In 1870, while the house was still owned by the Grant family, Alexander Ross added the two-storey wings to the north and south. The house remained in the possession of the Grants until 1922, since when it has had various owners.

Moy House was designated a Category A listed building in 1971. In 1988, concerns were reported in the local press about the condition of the building, which was at that date occupied in part by its owners, with some of the house rented to tenants. In 1990 it was listed on the Buildings at Risk Register for Scotland, and the local authority issued a repair notice, but the owners asserted that they were unable to afford cost of repairs, which were estimated at £80,000 - £160,000. A plan was put forward to build new properties within the house's grounds, which would raise funds to allow the repair of the house, but these were refused.
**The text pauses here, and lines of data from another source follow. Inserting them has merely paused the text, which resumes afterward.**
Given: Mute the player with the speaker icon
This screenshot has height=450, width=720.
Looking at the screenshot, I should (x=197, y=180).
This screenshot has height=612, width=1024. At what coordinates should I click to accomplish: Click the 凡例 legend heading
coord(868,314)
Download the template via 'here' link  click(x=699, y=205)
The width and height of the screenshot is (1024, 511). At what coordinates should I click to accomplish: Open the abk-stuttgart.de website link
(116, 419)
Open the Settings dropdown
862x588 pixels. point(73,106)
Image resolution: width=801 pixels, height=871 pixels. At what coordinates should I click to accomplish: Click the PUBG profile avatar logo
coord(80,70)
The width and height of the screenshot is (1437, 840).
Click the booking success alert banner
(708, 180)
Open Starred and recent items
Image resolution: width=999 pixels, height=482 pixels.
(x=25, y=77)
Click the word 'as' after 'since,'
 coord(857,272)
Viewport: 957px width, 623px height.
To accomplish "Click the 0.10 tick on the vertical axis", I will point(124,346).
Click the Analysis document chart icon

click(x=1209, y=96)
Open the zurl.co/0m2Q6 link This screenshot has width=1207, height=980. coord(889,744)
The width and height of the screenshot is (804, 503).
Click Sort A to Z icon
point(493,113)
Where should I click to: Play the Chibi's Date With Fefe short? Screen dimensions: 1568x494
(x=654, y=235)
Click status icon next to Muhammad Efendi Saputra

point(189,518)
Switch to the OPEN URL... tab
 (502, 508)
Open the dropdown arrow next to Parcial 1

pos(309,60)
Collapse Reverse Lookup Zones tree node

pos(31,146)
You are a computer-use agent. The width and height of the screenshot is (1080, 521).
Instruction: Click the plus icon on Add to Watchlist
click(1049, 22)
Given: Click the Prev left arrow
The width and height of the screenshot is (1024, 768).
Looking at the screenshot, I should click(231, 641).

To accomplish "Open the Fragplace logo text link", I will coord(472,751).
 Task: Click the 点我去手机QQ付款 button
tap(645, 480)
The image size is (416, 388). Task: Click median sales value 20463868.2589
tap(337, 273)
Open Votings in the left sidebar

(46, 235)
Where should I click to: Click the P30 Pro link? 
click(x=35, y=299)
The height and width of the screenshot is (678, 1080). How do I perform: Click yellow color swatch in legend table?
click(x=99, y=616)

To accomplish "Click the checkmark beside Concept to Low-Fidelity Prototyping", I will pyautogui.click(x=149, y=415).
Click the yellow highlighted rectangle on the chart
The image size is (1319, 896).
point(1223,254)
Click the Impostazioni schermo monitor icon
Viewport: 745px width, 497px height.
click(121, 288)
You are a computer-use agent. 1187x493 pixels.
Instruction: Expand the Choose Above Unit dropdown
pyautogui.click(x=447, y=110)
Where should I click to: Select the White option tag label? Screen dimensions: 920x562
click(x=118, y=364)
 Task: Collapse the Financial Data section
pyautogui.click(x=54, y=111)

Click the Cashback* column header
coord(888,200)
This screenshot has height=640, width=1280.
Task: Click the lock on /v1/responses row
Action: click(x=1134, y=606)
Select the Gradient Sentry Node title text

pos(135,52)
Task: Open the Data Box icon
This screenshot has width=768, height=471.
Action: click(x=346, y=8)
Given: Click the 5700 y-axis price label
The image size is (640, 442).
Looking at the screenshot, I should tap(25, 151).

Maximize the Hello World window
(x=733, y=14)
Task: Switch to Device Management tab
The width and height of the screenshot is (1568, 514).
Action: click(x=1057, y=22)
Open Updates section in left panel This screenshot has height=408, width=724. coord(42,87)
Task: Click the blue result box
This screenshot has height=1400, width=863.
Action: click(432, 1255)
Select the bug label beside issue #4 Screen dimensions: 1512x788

In 1991, compulsory purchase proceedings were initiated, but these were appealed, and eventually rescinded, in 1992. A new plan for twelve houses to be built on the grounds was submitted later that year, which was accepted, and the building was completed in 1994, and in 1995 a fire broke out in Moy House that reduced it to a ruinous state. External supports were erected to stabilise the fabric of the building, and it was boarded up. Its owners indicated in 1997 that they hope to restore the house and convert it into flats, but building has remained abandoned and boarded up since the fire. The Buildings at Risk Register for Scotland rates its condition as ruinous, and its level of risk as severe.